● **Assignment**
The lines from the start of the data up to and including the one with "Webオープンキャンパス (78, 298)" should be returned exactly, and nothing else.

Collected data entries

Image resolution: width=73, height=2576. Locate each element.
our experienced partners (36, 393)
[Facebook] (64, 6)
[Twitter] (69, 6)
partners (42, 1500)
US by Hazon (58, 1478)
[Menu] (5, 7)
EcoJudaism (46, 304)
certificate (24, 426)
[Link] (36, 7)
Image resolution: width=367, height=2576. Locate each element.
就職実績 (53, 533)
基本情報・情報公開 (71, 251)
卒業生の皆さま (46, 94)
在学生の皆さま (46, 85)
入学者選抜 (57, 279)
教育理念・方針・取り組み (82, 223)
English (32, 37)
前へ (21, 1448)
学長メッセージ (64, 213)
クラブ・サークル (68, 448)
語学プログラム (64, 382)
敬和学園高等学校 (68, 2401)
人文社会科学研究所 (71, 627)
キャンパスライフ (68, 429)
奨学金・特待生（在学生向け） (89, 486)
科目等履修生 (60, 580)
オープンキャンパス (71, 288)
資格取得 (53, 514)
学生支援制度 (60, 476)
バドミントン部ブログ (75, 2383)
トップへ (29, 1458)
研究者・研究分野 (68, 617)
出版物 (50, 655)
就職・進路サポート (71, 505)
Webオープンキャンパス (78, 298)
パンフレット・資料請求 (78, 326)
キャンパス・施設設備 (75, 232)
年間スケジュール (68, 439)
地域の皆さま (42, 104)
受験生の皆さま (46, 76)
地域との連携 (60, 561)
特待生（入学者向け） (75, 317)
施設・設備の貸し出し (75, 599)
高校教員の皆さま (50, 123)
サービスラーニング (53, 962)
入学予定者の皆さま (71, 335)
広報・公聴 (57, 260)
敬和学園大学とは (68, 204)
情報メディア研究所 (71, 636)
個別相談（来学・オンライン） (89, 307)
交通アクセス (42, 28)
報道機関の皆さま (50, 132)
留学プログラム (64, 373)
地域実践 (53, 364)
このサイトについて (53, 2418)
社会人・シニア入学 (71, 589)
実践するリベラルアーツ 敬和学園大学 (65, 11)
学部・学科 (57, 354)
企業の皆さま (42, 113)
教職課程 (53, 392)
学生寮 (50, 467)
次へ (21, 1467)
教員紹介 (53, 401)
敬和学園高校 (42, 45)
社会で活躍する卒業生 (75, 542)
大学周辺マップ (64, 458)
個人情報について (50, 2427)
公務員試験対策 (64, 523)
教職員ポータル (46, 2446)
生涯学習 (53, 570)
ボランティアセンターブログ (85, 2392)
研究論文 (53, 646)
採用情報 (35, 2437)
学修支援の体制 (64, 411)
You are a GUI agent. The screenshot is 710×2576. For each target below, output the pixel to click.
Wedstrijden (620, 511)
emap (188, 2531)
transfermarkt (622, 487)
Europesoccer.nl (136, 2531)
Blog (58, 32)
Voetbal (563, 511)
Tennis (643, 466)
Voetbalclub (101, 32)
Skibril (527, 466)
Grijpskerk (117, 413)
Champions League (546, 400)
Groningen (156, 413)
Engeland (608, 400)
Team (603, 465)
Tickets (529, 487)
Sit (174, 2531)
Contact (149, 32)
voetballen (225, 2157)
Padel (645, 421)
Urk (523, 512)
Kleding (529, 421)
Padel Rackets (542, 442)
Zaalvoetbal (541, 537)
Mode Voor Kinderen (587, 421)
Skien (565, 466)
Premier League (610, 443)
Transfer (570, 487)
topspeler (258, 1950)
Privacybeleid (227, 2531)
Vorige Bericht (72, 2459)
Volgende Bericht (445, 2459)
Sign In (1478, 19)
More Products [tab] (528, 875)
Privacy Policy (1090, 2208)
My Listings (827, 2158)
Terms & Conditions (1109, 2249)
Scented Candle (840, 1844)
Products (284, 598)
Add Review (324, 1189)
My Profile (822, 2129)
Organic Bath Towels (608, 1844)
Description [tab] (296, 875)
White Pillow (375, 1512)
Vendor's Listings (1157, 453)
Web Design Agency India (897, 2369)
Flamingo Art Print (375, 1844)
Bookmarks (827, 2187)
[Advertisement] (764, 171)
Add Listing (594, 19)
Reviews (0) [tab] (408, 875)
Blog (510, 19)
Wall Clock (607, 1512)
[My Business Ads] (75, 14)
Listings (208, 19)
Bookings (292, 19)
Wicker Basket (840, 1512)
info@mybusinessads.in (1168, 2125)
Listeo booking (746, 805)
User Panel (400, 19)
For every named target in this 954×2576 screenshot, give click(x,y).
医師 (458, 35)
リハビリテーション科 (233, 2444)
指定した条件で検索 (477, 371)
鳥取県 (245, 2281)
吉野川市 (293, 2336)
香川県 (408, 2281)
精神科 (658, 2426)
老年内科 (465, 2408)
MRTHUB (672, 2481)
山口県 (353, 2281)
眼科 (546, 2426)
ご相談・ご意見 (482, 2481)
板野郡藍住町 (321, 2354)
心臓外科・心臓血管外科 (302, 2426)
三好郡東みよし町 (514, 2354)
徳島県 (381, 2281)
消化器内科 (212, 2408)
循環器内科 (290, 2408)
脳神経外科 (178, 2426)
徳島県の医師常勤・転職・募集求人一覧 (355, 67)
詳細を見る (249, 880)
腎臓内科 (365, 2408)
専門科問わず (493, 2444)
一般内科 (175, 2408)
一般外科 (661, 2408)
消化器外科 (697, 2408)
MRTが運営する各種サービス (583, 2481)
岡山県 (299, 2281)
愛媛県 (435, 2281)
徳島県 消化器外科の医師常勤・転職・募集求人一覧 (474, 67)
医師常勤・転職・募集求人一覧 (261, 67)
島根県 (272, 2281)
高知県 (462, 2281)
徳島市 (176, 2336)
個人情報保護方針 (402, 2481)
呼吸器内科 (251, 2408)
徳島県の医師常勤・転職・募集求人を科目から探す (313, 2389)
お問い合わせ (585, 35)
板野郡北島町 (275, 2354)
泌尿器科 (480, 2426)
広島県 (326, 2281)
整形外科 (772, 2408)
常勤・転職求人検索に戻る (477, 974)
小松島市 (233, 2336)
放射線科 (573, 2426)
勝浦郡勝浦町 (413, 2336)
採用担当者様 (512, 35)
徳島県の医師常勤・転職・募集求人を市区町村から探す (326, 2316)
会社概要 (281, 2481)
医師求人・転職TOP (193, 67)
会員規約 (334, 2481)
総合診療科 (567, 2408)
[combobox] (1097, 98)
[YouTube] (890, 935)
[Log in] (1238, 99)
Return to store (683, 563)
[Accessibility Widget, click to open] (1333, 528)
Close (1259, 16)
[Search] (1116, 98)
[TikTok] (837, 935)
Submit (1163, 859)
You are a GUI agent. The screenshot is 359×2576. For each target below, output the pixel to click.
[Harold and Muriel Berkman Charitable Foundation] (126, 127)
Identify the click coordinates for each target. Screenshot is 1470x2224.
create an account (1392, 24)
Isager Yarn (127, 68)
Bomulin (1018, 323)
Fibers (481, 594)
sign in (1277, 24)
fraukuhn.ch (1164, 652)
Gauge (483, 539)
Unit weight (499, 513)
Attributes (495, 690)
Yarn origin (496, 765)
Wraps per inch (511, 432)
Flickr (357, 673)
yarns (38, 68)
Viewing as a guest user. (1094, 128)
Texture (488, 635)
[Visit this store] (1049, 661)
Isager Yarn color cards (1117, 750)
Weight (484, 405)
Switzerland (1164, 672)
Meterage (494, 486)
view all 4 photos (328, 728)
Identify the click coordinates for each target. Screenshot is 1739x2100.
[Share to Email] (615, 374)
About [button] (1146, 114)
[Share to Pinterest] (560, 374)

● **Answer**
Image resolution: width=73, height=2576. Locate each element.
our experienced partners (36, 393)
[Facebook] (64, 6)
[Twitter] (69, 6)
partners (42, 1500)
US by Hazon (58, 1478)
[Menu] (5, 7)
EcoJudaism (46, 304)
certificate (24, 426)
[Link] (36, 7)
Image resolution: width=367, height=2576. Locate each element.
就職実績 (53, 533)
基本情報・情報公開 (71, 251)
卒業生の皆さま (46, 94)
在学生の皆さま (46, 85)
入学者選抜 (57, 279)
教育理念・方針・取り組み (82, 223)
English (32, 37)
前へ (21, 1448)
学長メッセージ (64, 213)
クラブ・サークル (68, 448)
語学プログラム (64, 382)
敬和学園高等学校 (68, 2401)
人文社会科学研究所 (71, 627)
キャンパスライフ (68, 429)
奨学金・特待生（在学生向け） (89, 486)
科目等履修生 (60, 580)
オープンキャンパス (71, 288)
資格取得 (53, 514)
学生支援制度 (60, 476)
バドミントン部ブログ (75, 2383)
トップへ (29, 1458)
研究者・研究分野 (68, 617)
出版物 (50, 655)
就職・進路サポート (71, 505)
Webオープンキャンパス (78, 298)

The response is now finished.